Exercise data:
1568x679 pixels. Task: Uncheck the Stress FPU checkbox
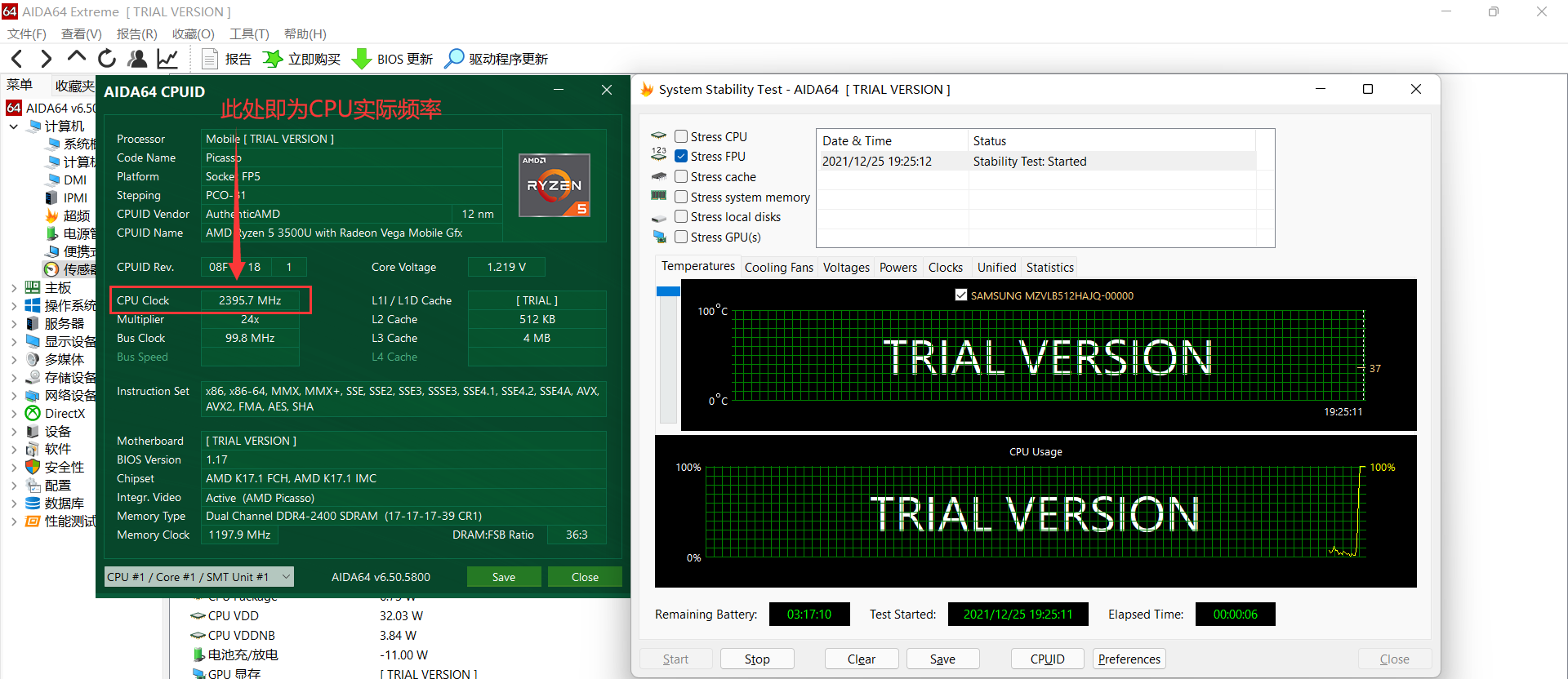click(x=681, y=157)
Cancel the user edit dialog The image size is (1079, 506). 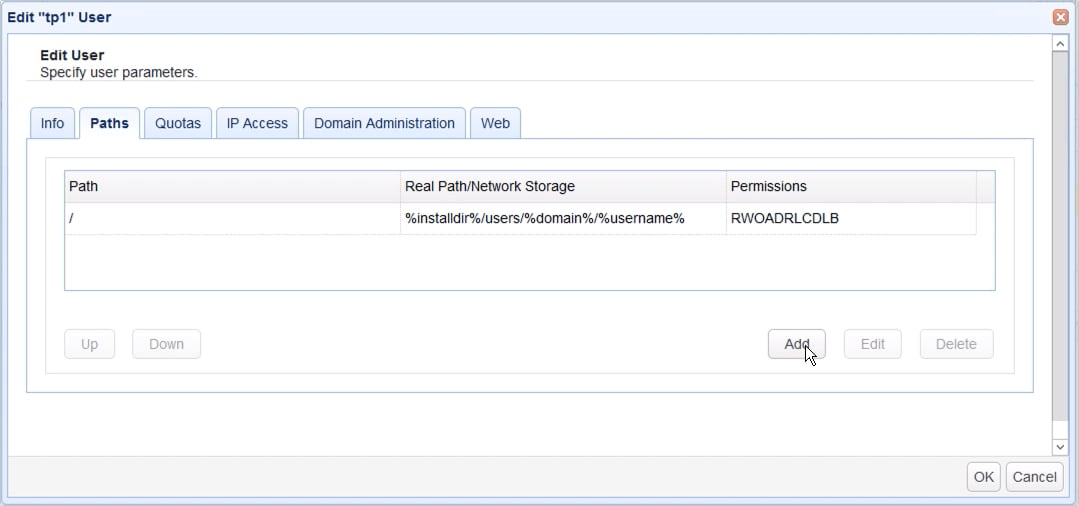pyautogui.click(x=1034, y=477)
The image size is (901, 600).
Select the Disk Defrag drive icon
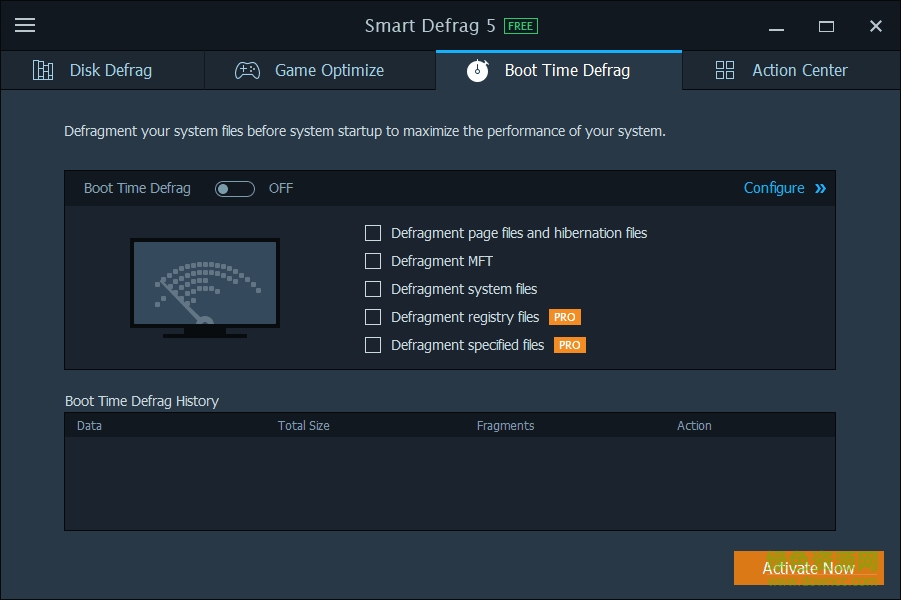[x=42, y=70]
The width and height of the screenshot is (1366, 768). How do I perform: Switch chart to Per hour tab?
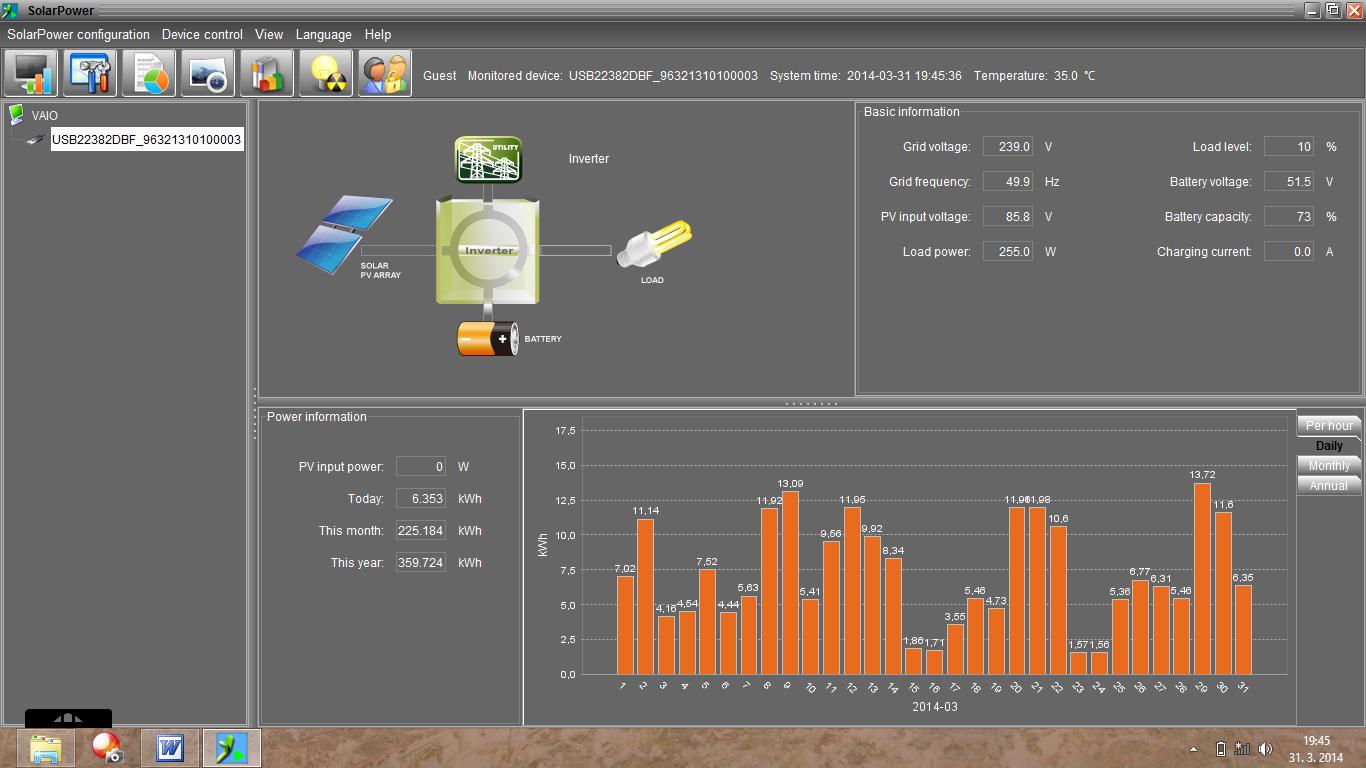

Your objective: In the records above, transcribe exactly the lines from the one containing "The image size is (901, 600)." through the last line, both included, and skip the pictures.

Answer box:
The image size is (901, 600).
Select the Disk Defrag drive icon
[x=42, y=70]
The width and height of the screenshot is (1366, 768). How do I perform: Switch chart to Per hour tab?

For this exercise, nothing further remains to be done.